--- START ---
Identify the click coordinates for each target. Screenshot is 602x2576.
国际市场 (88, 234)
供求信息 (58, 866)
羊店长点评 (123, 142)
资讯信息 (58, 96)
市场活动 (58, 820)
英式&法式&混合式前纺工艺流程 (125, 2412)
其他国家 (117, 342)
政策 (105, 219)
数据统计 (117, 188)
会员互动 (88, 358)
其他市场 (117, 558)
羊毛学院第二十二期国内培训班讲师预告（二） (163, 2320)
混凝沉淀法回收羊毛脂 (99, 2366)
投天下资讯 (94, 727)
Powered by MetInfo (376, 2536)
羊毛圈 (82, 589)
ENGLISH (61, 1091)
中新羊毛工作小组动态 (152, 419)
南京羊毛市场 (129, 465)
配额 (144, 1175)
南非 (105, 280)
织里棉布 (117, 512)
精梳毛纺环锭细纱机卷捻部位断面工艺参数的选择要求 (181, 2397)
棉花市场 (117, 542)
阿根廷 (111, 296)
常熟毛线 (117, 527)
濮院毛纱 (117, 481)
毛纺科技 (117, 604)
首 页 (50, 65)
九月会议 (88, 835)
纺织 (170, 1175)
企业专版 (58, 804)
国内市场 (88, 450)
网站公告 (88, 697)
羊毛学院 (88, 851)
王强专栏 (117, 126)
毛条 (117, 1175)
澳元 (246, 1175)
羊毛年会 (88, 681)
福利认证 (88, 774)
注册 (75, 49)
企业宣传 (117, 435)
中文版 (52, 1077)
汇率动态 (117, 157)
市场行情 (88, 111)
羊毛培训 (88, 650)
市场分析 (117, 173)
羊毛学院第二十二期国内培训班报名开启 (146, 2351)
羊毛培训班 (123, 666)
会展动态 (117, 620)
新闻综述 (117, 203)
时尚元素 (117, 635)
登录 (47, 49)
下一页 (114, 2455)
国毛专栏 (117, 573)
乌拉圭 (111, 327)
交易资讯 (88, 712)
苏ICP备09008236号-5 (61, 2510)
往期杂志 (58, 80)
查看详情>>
--- END ---
**Description of the task**
Each line from the start of the records through the line holding "混凝沉淀法回收羊毛脂 (99, 2366)" must be returned exactly; nothing else belongs in the answer.

**Result**
Identify the click coordinates for each target. Screenshot is 602x2576.
国际市场 (88, 234)
供求信息 (58, 866)
羊店长点评 (123, 142)
资讯信息 (58, 96)
市场活动 (58, 820)
英式&法式&混合式前纺工艺流程 (125, 2412)
其他国家 (117, 342)
政策 (105, 219)
数据统计 (117, 188)
会员互动 (88, 358)
其他市场 (117, 558)
羊毛学院第二十二期国内培训班讲师预告（二） (163, 2320)
混凝沉淀法回收羊毛脂 (99, 2366)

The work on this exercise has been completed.